Everyone has seen letters stenciled on objects, artwork, even architecture. The technique has been used by almost all cultures and may have been around since the 1400s, utilizing a variety of tools to create the cut for the stencil; knives, scissors, chisels, punches, and etching. But the word “stencil” didn’t become part of the vocabulary in the United States culture until the 1800s.
Beginning in the 1400s, there were ways of creating uniform symbols, letters, numbers, etc. The tools were used to cut into various materials which created an object, then used to produce letters (or design) on an underlying surface; the paint or ink was then applied through the cutout holes in the material. But these methods required sharpness of cutting tools and precision of the person using these tools. The creation of a stencil plate allowed for a tool that could be utilized for uniformity, versatility, and ease of use.
Here’s some research I found of interest which possibly relates to why stencil techniques became popular in the United States during the mid-1800s. According to an article by Norman E. Muller published in the Journal of the American Institute for Conservation in 1977 (Volume 17, Number 1, Article 7 pp. 53-69), the idea for stenciling artist canvas originated in London in the 1790s when shopkeepers wanted the trademark of their shops on the artist’s materials. By the 1830s, the idea of stenciling canvases took root in the United States, principally in New York City. By the 1840s, most of the major eastern cities, including Boston and Philadelphia, had shops issuing these trademark tools.
Map (dated 1857 – 1861) of the south end of Manhattan in New York City including Nassau Street (far left) where Eugene Tarbox’s New York Stencil Works was located. Source: New York Public Library.
More research led me to Eugene Tarbox from Brooklyn, New York, who supposedly received a degree from a New York college in stencil cutting and alphabets in 1830. The only liberal arts college in New York at that time was Columbia College, originally called King’s College (1754-1784). Eventually, Tarbox opened an establishment in 1868 located at 100 Nassau Street that he called New York Stencil Works, incorporated in 1882, which according to the Archive of Americana; American broadsides and ephemera, Series 1, No. 29080 were manufacturers of and dealers in the industry of printing supplies including stencil plates.
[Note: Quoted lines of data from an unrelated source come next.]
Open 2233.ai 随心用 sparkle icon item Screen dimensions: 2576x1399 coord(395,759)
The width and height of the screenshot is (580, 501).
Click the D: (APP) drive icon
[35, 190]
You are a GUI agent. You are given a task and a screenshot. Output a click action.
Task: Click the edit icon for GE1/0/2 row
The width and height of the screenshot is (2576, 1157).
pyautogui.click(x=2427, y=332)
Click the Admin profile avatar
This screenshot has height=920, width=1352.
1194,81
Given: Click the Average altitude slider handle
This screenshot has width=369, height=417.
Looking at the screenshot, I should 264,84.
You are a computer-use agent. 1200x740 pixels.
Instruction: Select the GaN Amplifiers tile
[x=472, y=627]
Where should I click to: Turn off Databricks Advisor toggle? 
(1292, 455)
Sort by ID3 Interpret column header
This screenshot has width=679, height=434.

Now the connection to viticulture is this. From the late 1800s until the 1950s, grapes were sent to local markets mostly by wooden baskets, boxes or crates; and the fruit was primarily shipped in barrels by railroad cars to locations at a further distance. The name of the vineyard or orchard owner needed to be clearly marked on these shipping containers.
A method was needed to legibly label apple crates and barrels and guess who came up with the tool? Eugene L. Tarbox designed a revolving stencil plate. Patent 81,032 which was issued in the United States on August 11, 1868, and reissued No. 4,401 on May 30, 1871 , for this soon to be mass-produced product. It became a common tool and utilized for many different labeling needs in various industries. Not a doubt, the winemakers and vineyardists would utilize this new tool to label their products for market. Where stencil plates were becoming popular for their versatility and ease-of-use, the “stencil wheel” took this one step further. As you can see in the photograph of the stencil wheel, the moveable plate is a thin piece of metal cut into two rectangles, one larger than the other. They look much like windows and these cutouts were designed so the user could highlight and look through to the specific symbols or letters to be used in the stenciling technique.
Here is the stencil wheel from the Wine History Project’s collection. The 13-inch diameter wheel is made of thin pressed brass with a center knob wood handle which controls the slider; the slider is made of a slightly thicker brass. This slider’s outside edge which protrudes about an inch, circles the wheel in order to “land on” the proper stencil. The wheel has all letters from A-Z and numbers 0-9, along with these symbols: $, c, ’, ¼, ½, No, lbs, Yds, ., &. The size of the largest letters are 1 ¼ inches tall, and the circular wheel measures 14 inches overall including the protrusion of the slider.
Date: circa 1871-1930
Origin: United States
Materials: brass, woods
Diameter: 13 inches
Object ID: WHP-CT56
What made it different were two things. It was a perfect circle and therefore the shape of the tool allowed for all letters, numbers, and symbols on one stencil tool. Secondly, the plate attached to it with “windows” moved around the circle, which also allowed for being imprecise with a paintbrush. Prior to this, stencils were either hand made as single letters/numbers or they were custom-designed for one purpose. This wheel made it possible to choose any combination to fit the users’ requirements. Also, the wheel was mass-produced which made it “available” to various industries for labeling their products. And most importantly, any person could make use of this inexpensive tool.
The trademark on the stencil wheel is a five-point star, with the letters N Y S W overlapping each other in lettering, as shown above. NYSW stands for New York Stencil Works, Tarbox’ company. We found it in the Smithsonian Libraries Trade Literature Collections, with record id SILNMAHTL_31646, a trade catalog from the 1900s with price lists including black and white images, which contains rubber and metal stamping devices and stamping accessories.
As previously mentioned, stencil products and shops began appearing by the end of the 1800s in other eastern cities in the United States; this included Boston, Massachusetts. Why did I research this particular area? Because many of the photos of stencil wheels found in my investigation had “CornHill” imprinted on them. Between 1807 and 1828 the area was known as Market Street and was a busy part of the city, home to many publishing companies, bookstores, and stencil shops. So I found out that Cornhill was a street in Boston during the nineteenth and twentieth centuries located on the site of the current City Hall Plaza in the Government Center. And as discovered in the Boston Register and Business Directory published December 31, 1921, by Sampson & Murdock, there was listed the business of Allen Brothers at 55 Cornhill. Allen Brothers was identified in the directory under the heading of “Stencil Cutters.”
Left: Cornhill, Boston c.1897, Arcadia Publishing. Right: Cornhill, Boston c.1905, Boston Public Library.
The Wine History Project has some wood boxes in the collection that have been stenciled by this method, we believe. The boxes include a couple which have PADEREWSKI stenciled on them and then we have one box that has just the word WINE.
WHAT HAPPENED TO THE LOCATIONS OF IMPORTANCE MENTIONED IN THIS ARTICLE:
Many of the buildings on Nassau Street in New York City have been designated as historic locations by the Landmarks Preservation Commission. It was the center of the city’s newspaper publishing and printing industries, and the area had an early period of “tall building” brick construction which started in the 1870s, long before the steel skyscrapers began appearing.
In the mid-1900s, the Cornhill neighborhood in Boston was destroyed because of the construction of Boston’s Government Center during the 1960s Urban Renewal. Today, the area is at best described as a brick desert in the heart of what was at one time a picturesque Victorian neighborhood bustling with local businesses.